Case Name: Rohan Vijay Nahar & Ors. v. State of Maharashtra & Ors. (96 connected civil appeals)
Citation: 2025 INSC 1296
Date of Judgment/Order: 07 November 2025
Bench: Vikram Nath, J.; Prasanna B. Varale, J.
Held: The Supreme Court held that land cannot vest in the State under Section 3(1) of the Maharashtra Private Forests Acquisition Act (MPFA) unless a valid notice under Section 35(3) of the Indian Forest Act (IFA) has not only been issued but duly served on the landowner, triggering the statutory opportunity to object. The Court ruled that the Bombay High Court erred in treating decades-old Gazette reproductions and ministerial mutations as proof of compliance with mandatory statutory requirements. The Court reaffirmed the binding ratio of Godrej & Boyce, rejected the High Court’s attempt to distinguish it on irrelevant grounds, and declared that stale, unserved, or incomplete notices from the 1950s–60s could not support vesting after 30 August 1975. The absence of service, absence of a final Section 35(1) notification, and absence of contemporaneous action under Sections 4–7 of the MPFA made the State’s vesting claim legally untenable.
Summary: The appeals arose from a common 2018 Bombay High Court judgment upholding revenue mutations that branded hundreds of privately owned lands as “private forest” based solely on alleged Section 35(3) IFA notices from the 1960s. The landowners argued that they were never served any notice, that no enquiry or final notification under Section 35(1) ever occurred, and that the State never took possession or paid compensation as required by the MPFA. The High Court dismissed these pleas, relying on Gazette extracts, Golden Register entries, and the petitioners’ status as subsequent purchasers. The Supreme Court examined the statutory framework of the IFA, MPFA, MLRC and the precedents—including Godrej & Boyce, which requires service and a live, proximate process before vesting can occur. After an extensive factual and legal review, the Court found that the State produced no reliable proof of service, no contemporaneous steps under the MPFA, no lawful foundation for vesting, and relied on materials created decades after 1975. The High Court’s distinctions between original owners and subsequent purchasers were rejected as artificial, inconsistent with Article 141, and contrary to the logic of expropriatory statutes which must be strictly construed.

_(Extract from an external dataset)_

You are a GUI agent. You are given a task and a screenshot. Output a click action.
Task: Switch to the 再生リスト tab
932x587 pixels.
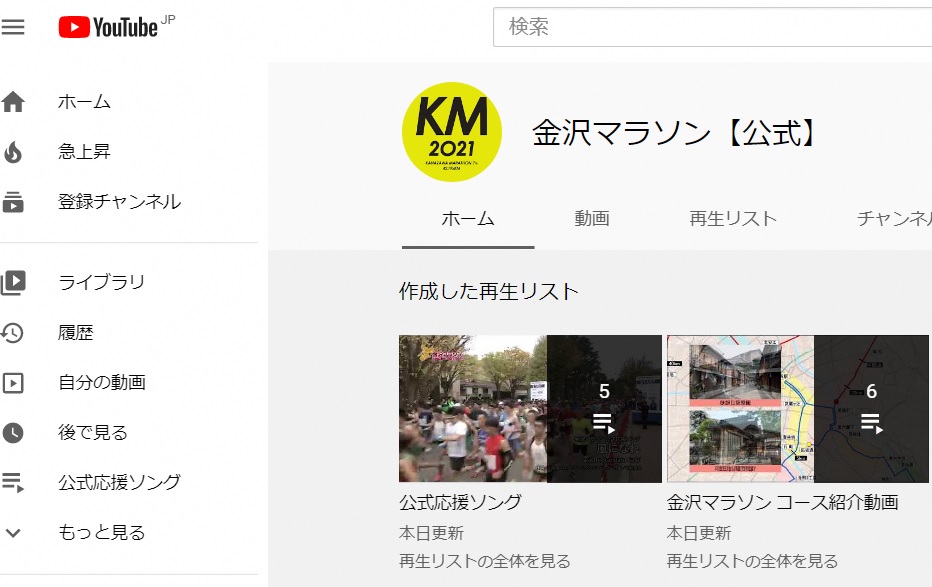733,219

Decision: Allowing all 96 civil appeals, the Supreme Court set aside the Bombay High Court’s judgment dated 27 September 2018 and quashed all mutation entries and declarations branding the subject lands as private forests. The Court directed that revenue records be corrected accordingly and restored in favour of the landowners. While acknowledging the State’s liberty to initiate fresh proceedings, the Court held that any such action must strictly follow statutory procedure from the beginning, with due service and adherence to the requirements of the IFA and MPFA. All pending applications were disposed of.